Been in the same situation but without the work, so 5 days on the trot with the kids and no husband.
Some ideas, but I’ve only read your posts so maybe these have been said;
Most other mums I know either work full time or different days to me. - so you need to meet new people then.
Find a way to do something by yourself. Fri/sat/sun night. Sat morning. Sun morning. Whatever, when DH is home, think of something you would enjoy and is social and do it. From my lens, a choir is amazing for this - loads of socialising, splinter groups, travel etc BUT not for everyone and often not the right age range for a young mum so hopefully you can find something that you would enjoy doing for you that is social (eg not running). Very hard to think of let alone find, hence you’re in the situation you’re in!

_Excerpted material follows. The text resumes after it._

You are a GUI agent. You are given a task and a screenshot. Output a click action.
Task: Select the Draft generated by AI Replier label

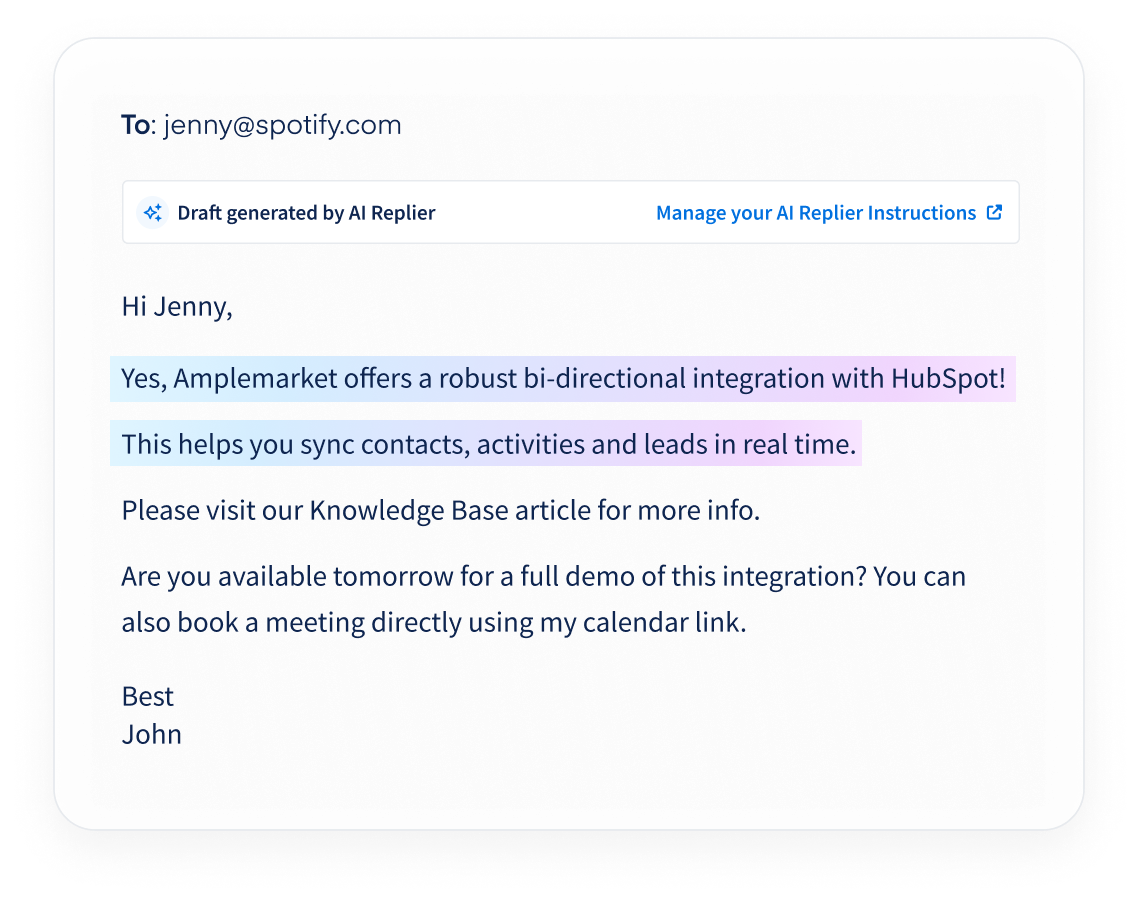(x=306, y=213)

Join/start a nursery WhatsApp to arrange play dates with the little one’s friends. Technically not allowed at our nursery but we have one anyway. Someone started it up by grabbing people at drop off/pick up (I never see anyone but somehow she got me one day) and it’s grown, so I’ve been able to get DD’s bestie round for a play and a park trip and her mum is really nice so potential social interaction there.

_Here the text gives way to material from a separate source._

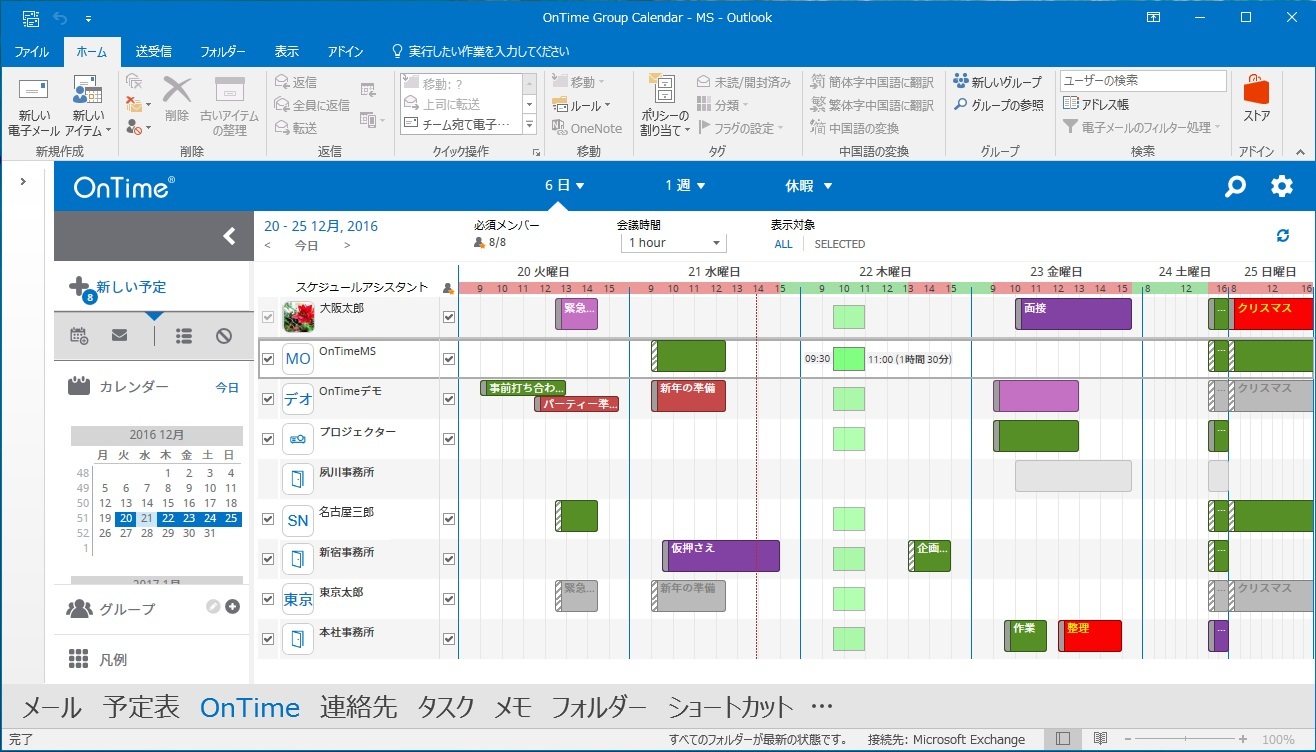The width and height of the screenshot is (1316, 752).
Task: Click the SELECTED display filter link
Action: pyautogui.click(x=839, y=244)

Similar, my friend created a neighbourhood mums WhatsApp - added a couple of people she did know, everyone was able to add people, and now there’s 100+ mums on a chat.
Sounds absolutely horrendous, yes, BUT your problem is that you’re lonely. This is proving a good way to hear about events, classes, meet ups that otherwise I somehow wouldn’t, and have general day to day chat with others. It’s like a mini mumsnet, lots of people asking parenting and life advice. And it’s not constant drivel. Takes the edge off the isolation.
Online clubs? I’ve joined an album club lately, so like a book club but for music. Again not great as not in person. Art club/course, book clubs…..
Main advice is to know that it’s a phase. When your youngest goes to school you’re gonna have 3 days to do whatever the hell you want (and so you should, make sure you don’t rush to increase your days. Even a year with that set up would be glorious!).
Also know that not everyone has to be an actual friend. Things can keep you ticking over socially for the time being.